Y sólo se manifiesta cuando así se lo impone la urgencia de algún oráculo o de algún gesto de advertencia, viviendo el resto del tiempo en lugares inaccesibles, cavernas del monte o anfractuosidades del desierto. Al­gunas veces se ve impulsado a orar por las asechanzas con que le persigue Jezabel (v.), la sádica esposa del rey Acab (v.)» protectora de los profetas del grosero dios Baal (v.) y perseguidora de los del verda­dero Dios. Pero no por ello Elías teme presentarse al rey, antes al contrario su acción parece dirigirse con más ávida complacen­cia contra los poderosos, a la manera como el rayo parece preferir las cumbres.

Elías sabe muy bien que quien hace temblar a los reyes hace temblar a los pueblos. Por lo demás, si su voz debiera callarse, gritaría su sangre. Por dos veces, pues, se enfrenta con Acab, y la segunda logra verle humi­llado y arrepentido a sus pies. Y más tar­de, cuando Ocosías, sucesor de Acab, en­ferma y manda consultar a los sacerdotes del dios de Acarón, Elías fulmina con el fuego celeste a dos capitanes de Ocosías, con los cien hombres que les acompañaban.

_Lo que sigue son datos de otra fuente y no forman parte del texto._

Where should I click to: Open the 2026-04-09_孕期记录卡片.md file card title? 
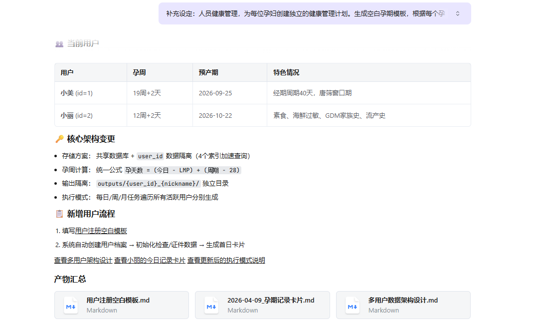pos(271,300)
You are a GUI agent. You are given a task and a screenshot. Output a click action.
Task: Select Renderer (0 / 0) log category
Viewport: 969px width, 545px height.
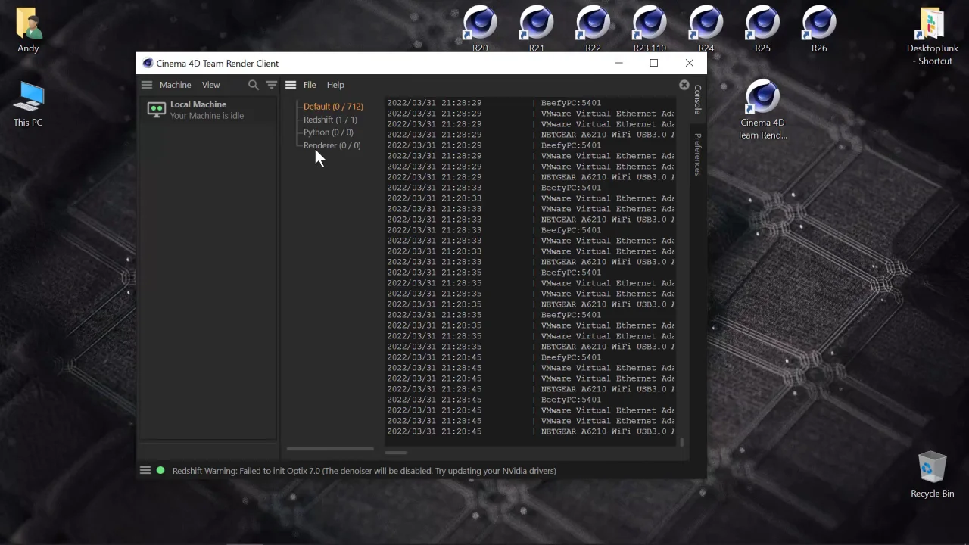[x=332, y=145]
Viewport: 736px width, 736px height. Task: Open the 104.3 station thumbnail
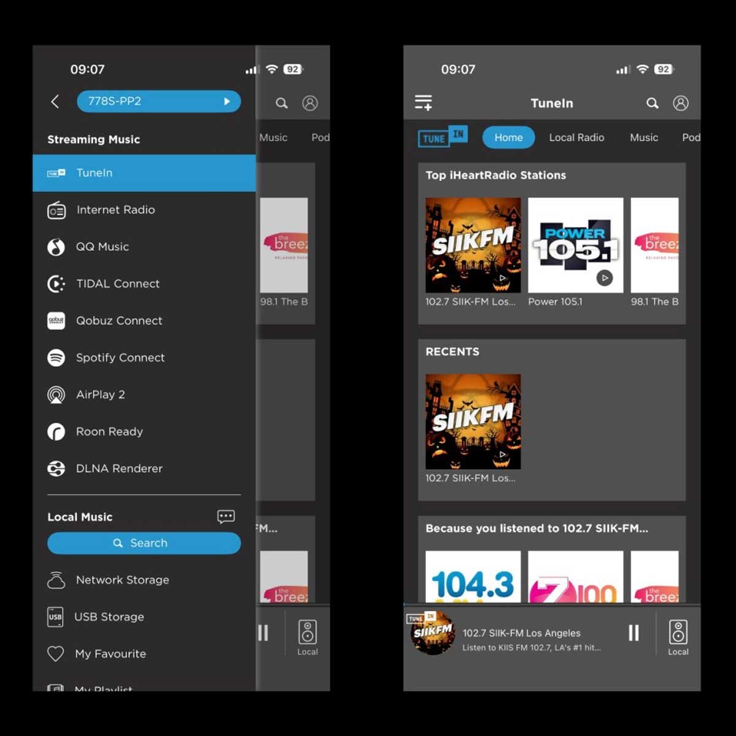point(473,577)
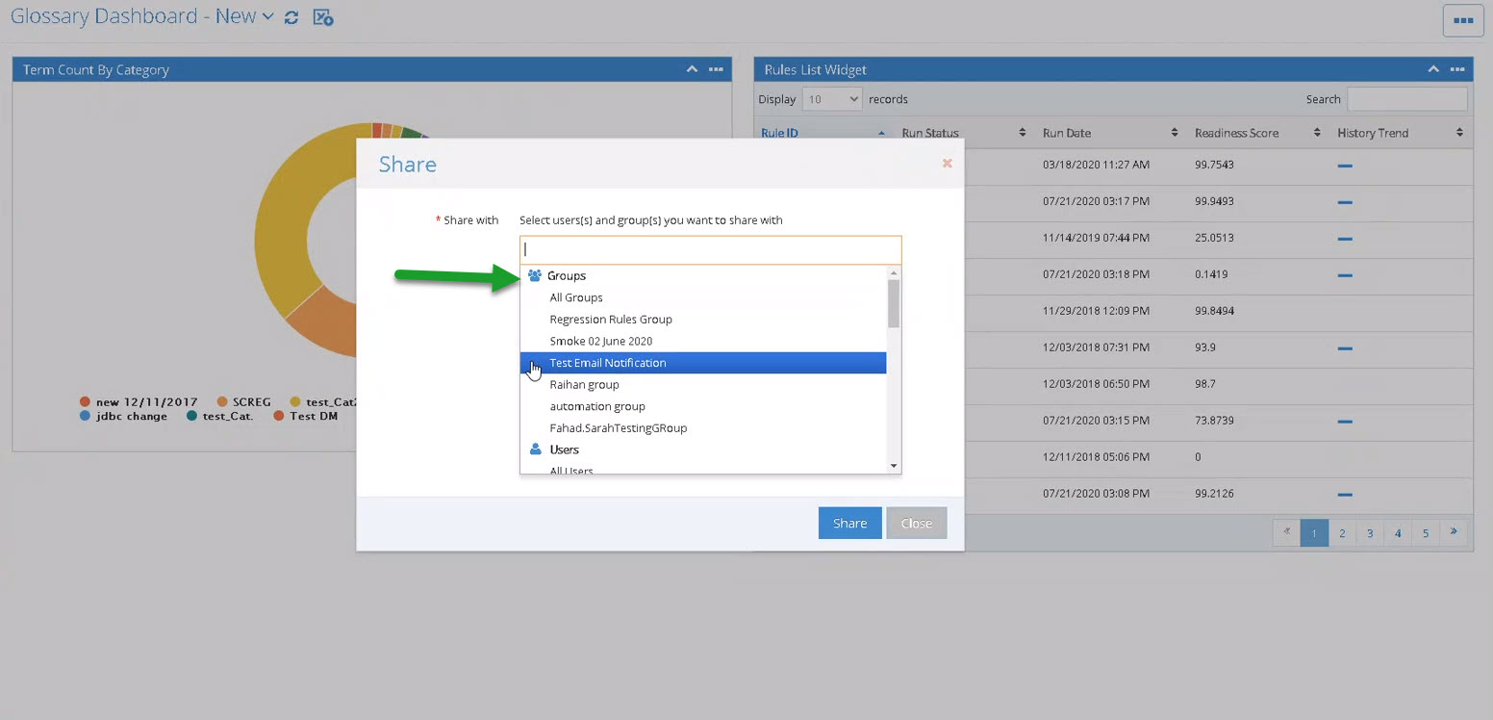Select the All Groups entry
The width and height of the screenshot is (1493, 720).
click(x=575, y=297)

Pero si es terrible en sus castigos, no es menos implacable en su ironía y en sus escarnios. Cuando, solo, reta a los cuatro­cientos cincuenta hierofantes de Baal a que hagan bajar del cielo las llamas para consumir los holocaustos, y aquéllos per­manecen en vano desde el alba al ocaso intentando atraer con sus ruidosos ritos la atención de su dios, Elías no deja ni un momento de zaherirles con sus más duros sarcasmos. A pesar de todo, Elías no es ni mucho menos un maníaco o un vulgar ac­tor. El celo de Dios le devora realmente: la causa de Yahvé es su causa, y toda terca resistencia a la Verdad le hace su­frir indeciblemente.

Todo el mal de Israel pesa dramáticamente sobre sus espaldas, atormentándole hasta la opresión. Un día, cansado de persecuciones, se retira al de­sierto de Betsabé y suplica al Señor que le deje morir: «Basta, Señor, acoge ya mi alma…». Ésta es la explosión más patética y conmovedora de su humanidad, en tre­mendo contraste con la armadura férrea y helada de sus proféticas apariciones. Pero luego vuelve a ponerse en pie llevando en sus manos el fulgor del Dios de Israel, como siempre temido y fugitivo, juez y conde­nado. Un profeta tan grande no podía terminar como los demás hombres. Y en efec­to, un día, luego de atravesar el Jordán, fue arrebatado al Cielo en un carro de fuego, para no volver, según la tradición, hasta la vigilia del «fin del mundo».